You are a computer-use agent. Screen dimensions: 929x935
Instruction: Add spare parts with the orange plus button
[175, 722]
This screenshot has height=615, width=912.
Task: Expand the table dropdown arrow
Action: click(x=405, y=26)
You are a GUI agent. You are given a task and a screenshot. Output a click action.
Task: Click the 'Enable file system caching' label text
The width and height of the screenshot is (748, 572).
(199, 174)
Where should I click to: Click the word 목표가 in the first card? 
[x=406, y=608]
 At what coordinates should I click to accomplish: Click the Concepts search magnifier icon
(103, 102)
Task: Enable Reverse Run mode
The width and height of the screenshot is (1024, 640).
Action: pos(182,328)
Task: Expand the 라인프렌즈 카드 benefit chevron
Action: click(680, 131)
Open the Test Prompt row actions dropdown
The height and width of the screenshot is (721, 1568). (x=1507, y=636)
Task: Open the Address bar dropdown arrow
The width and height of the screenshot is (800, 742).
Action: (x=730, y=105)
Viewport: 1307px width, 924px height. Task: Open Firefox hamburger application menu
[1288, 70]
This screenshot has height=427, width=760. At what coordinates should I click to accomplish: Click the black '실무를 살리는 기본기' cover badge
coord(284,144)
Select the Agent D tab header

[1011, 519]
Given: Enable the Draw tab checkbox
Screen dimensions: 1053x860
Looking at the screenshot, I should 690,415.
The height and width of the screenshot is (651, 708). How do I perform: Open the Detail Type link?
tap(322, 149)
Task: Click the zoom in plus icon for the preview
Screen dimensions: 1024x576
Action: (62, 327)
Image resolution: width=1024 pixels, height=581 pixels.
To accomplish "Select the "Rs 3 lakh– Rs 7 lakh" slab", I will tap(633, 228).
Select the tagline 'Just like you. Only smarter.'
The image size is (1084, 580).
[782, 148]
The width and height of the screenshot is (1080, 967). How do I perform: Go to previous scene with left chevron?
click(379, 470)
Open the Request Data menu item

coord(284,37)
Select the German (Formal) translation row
====================
* **What you should do**
Across all the records above, how many lines hold the word "Enable"? Answer with only that number.

* **Response to the task**
3